• _SELECTED TEXT_:
* BEGIN *

The unavailability of hotel rooms
for the group also harms isle
retailers who rely on
their business

By Russ Lynch
Star-Bulletin

Tapa

Big conventions attracting thousands of high-spending professionals to Hawaii sometimes bring serious harm to another significant part of the state's tourism market, the Japanese who pour money into Oahu's luxury hotels and shops, one expert says.

JTB When meetings such as the American Dental Association convention that brought about 30,000 people here in October block up hotel rooms, the Japanese can't get the rooms they want, Takashi Kitamura, president of JTB Hawaii Inc., said yesterday.

"It has affected our business very much," Kitamura said after a media luncheon at the Halekulani hotel yesterday.

High-end retailers who cater almost exclusively to the Japanese also do very little business when conventions bump Japanese travelers, Kitamura said.

The argument has some truth to it, said Bob Fishman, chief executive of the Hawaii Tourism Authority, and it was raised decades ago when the idea of building a convention center to attract a more-affluent level of tourists was first discussed, he said.

But blocking some Japanese out of rooms also has to be recognized as an unfortunate side effect of an overall drive that is good for Hawaii tourism, he said.

The HTA and the Hawaii Visitors & Convention Bureau, which is responsible for long-term convention bookings, have long held to a policy of minimizing the adverse impact by encouraging conventions to book in off-peak periods.

* END *

• _RECORDS_:
* BEGIN *

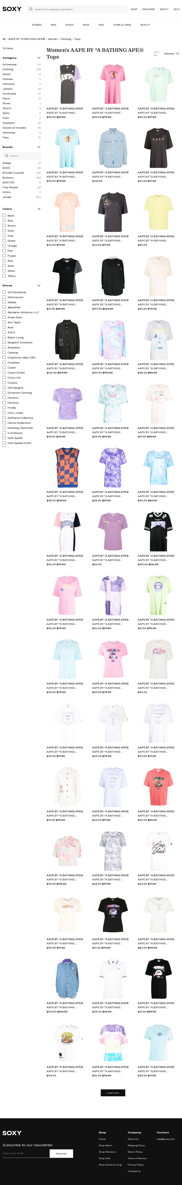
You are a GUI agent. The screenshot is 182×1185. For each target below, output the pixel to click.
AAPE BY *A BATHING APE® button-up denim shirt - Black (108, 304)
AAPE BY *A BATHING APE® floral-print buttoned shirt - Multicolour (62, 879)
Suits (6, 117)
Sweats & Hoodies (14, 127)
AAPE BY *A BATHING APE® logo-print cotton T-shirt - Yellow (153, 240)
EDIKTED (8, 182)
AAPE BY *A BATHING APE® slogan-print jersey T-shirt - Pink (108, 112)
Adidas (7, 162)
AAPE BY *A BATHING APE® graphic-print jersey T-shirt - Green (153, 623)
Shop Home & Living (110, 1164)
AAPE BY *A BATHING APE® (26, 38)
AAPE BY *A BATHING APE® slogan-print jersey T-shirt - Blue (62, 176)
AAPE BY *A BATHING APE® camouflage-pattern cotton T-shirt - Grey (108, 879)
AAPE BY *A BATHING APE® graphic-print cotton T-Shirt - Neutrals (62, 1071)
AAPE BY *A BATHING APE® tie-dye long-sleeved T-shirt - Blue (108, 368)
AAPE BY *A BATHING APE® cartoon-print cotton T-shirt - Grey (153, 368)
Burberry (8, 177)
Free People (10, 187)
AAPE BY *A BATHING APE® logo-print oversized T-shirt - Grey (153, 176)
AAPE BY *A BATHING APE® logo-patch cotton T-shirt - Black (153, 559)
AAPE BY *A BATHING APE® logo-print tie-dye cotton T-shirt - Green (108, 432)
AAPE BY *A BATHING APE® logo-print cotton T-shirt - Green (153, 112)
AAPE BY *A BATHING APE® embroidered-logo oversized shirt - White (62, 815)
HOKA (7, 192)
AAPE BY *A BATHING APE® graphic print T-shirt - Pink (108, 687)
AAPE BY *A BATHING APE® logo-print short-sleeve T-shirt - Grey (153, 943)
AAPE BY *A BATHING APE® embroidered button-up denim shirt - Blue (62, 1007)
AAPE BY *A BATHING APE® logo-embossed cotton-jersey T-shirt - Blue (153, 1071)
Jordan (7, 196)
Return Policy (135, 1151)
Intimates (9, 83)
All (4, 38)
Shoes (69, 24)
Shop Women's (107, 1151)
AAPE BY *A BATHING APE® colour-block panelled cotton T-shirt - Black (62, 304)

* END *
* BEGIN *

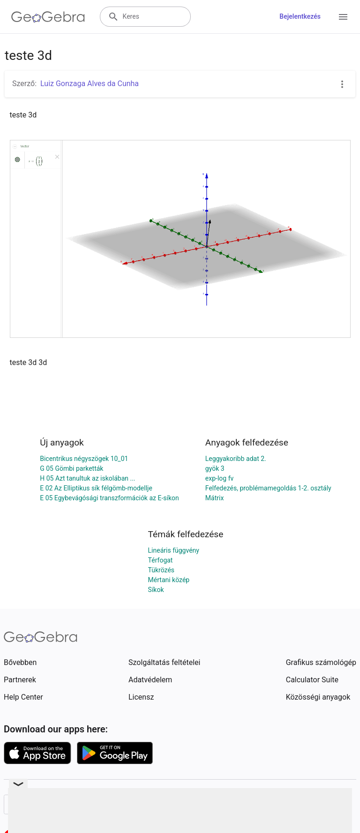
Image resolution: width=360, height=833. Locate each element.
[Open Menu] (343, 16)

* END *

• _THE EXERCISE_:
Update the article on conventions and Japanese tourism by writing out everything from "Big conventions attracting" down to "travelers, Kitamura said." with "luncheon" changed to "lunch".

• _RIGHT ANSWER_:
Big conventions attracting thousands of high-spending professionals to Hawaii sometimes bring serious harm to another significant part of the state's tourism market, the Japanese who pour money into Oahu's luxury hotels and shops, one expert says.

JTB When meetings such as the American Dental Association convention that brought about 30,000 people here in October block up hotel rooms, the Japanese can't get the rooms they want, Takashi Kitamura, president of JTB Hawaii Inc., said yesterday.

"It has affected our business very much," Kitamura said after a media lunch at the Halekulani hotel yesterday.

High-end retailers who cater almost exclusively to the Japanese also do very little business when conventions bump Japanese travelers, Kitamura said.